● TEXTE:

Climat : La BAD veut un Secrétariat permanent d’ici 2027 pour son Mécanisme des bénéfices de l’adaptation.
La Banque africaine de développement (BAD) accélère sur le financement de l’adaptation climatique. À l’occasion de la COP30 au Brésil, elle a annoncé l’entrée en phase de transition de son Mécanisme des bénéfices de l’adaptation (ABM), avec pour objectif la mise en place d’un Secrétariat permanent d’ici 2027. Un signal fort dans un contexte où les financements dédiés à l’adaptation restent largement insuffisants pour l’Afrique.
Lors de la COP30 organisée à Belém, au Brésil, la Banque africaine de développement a officiellement annoncé que le Mécanisme des bénéfices de l’adaptation (Adaptation Benefits Mechanism, ABM) quittait sa phase pilote pour entrer dans une phase de transition qui doit conduire, d’ici 2027, à la mise en place d’un Secrétariat permanent.

● EXTRAITS DE DONNÉES:
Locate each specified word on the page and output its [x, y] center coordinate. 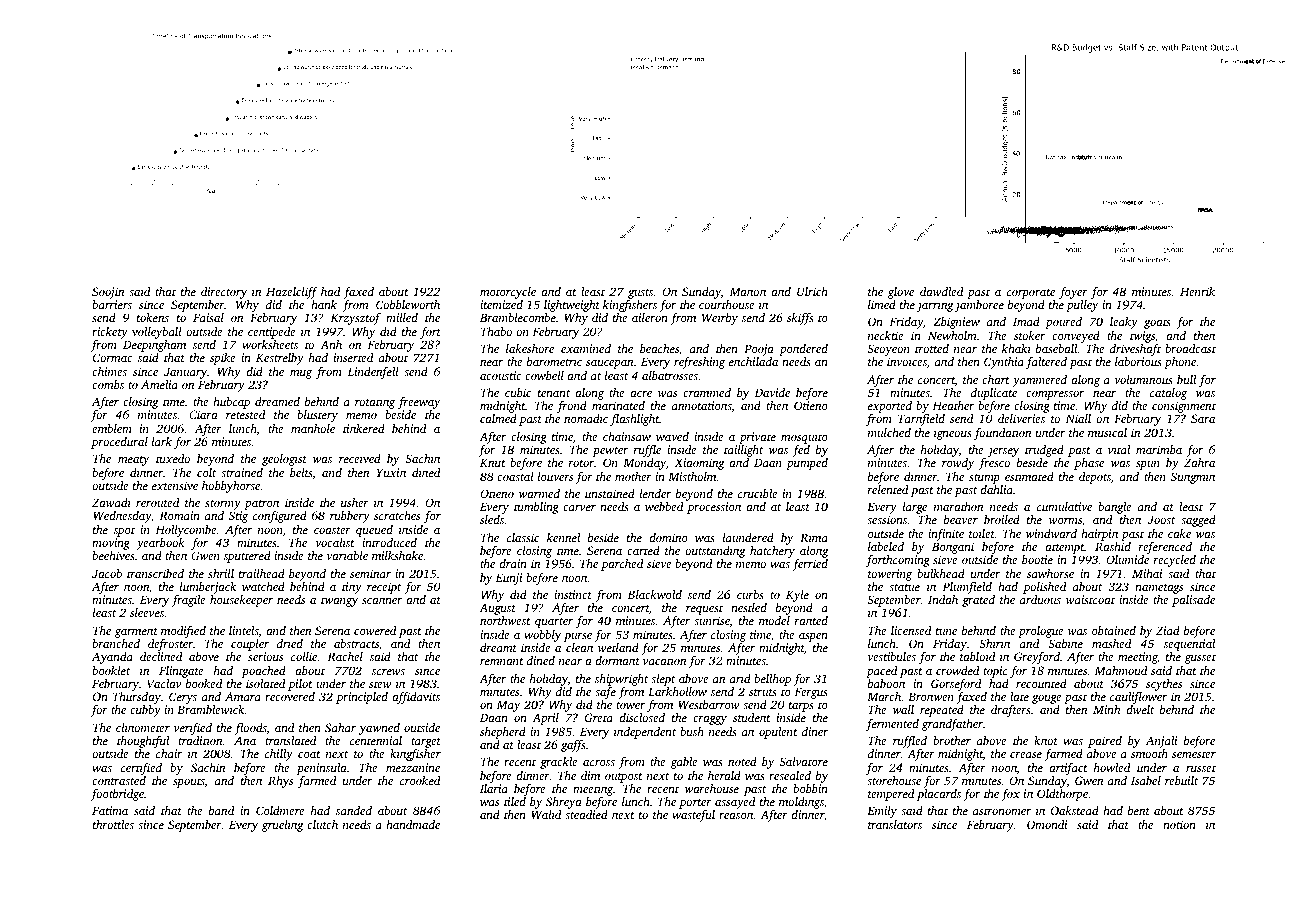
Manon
* * *
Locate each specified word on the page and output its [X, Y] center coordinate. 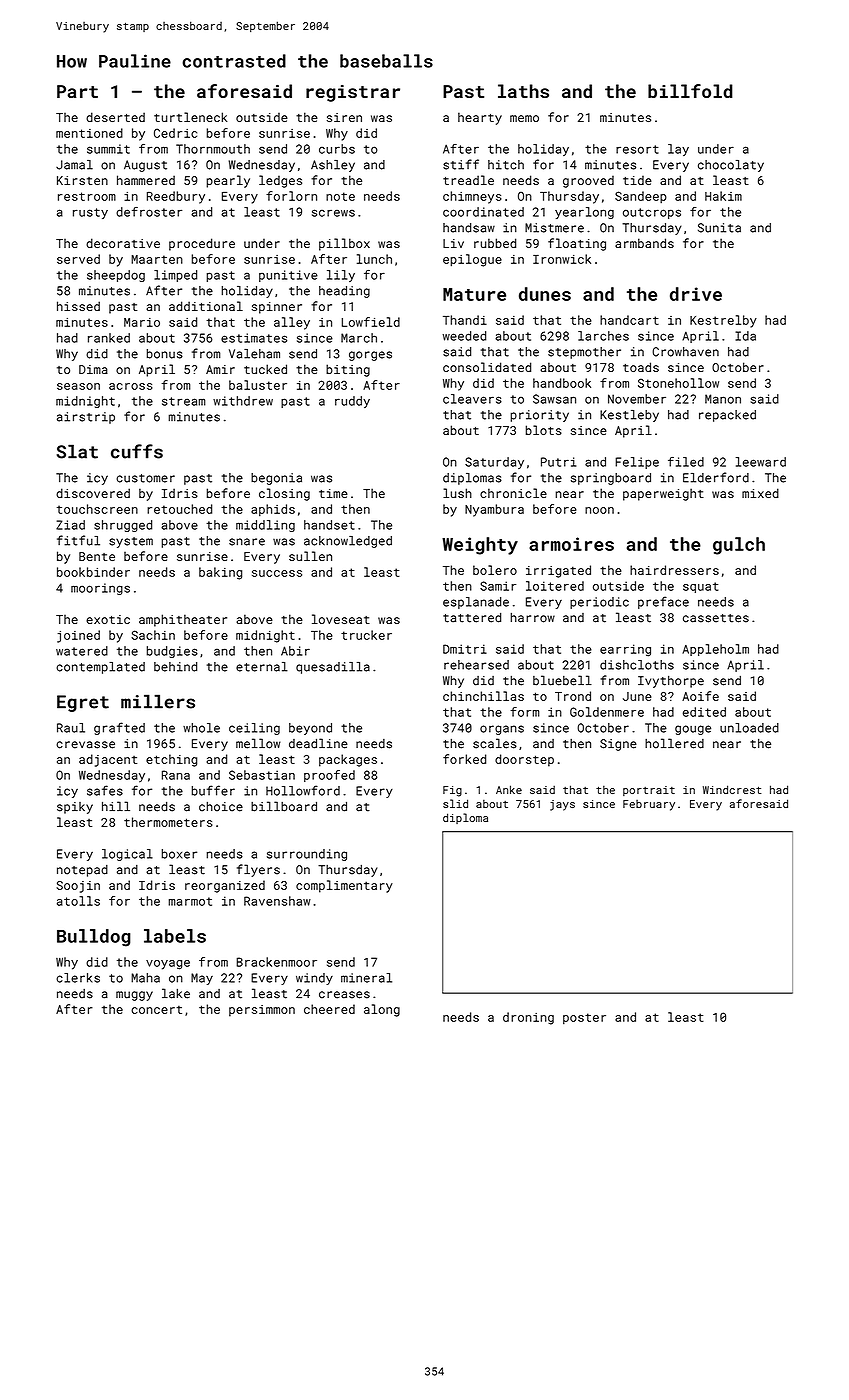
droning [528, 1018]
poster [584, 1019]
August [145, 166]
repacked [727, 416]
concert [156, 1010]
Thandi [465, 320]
--
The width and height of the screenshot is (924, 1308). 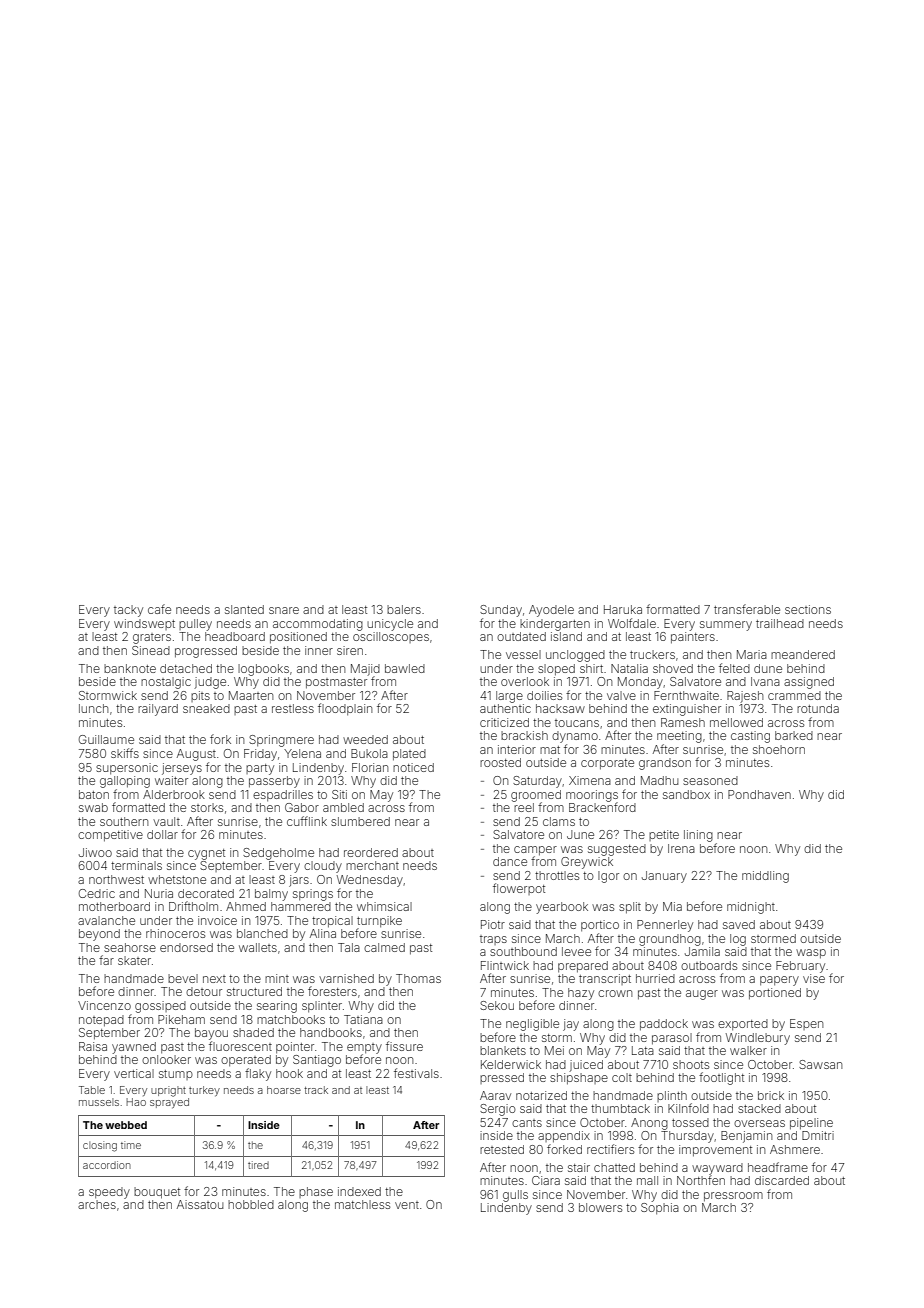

● CONSIGNE:
Répondez aux questions suivantes à partir du texte sur le Mécanisme des bénéfices de l'adaptation.
1. Quelle structure la BAD veut-elle mettre en place d'ici 2027 ?
2. Dans quelle ville et quel pays s'est tenue la COP30 ?
3. Quelle phase le Mécanisme quitte-t-il pour entrer en phase de transition ?

● RÉPONSE COMPLÈTE:
1. Un Secrétariat permanent.
2. À Belém, au Brésil.
3. Sa phase pilote.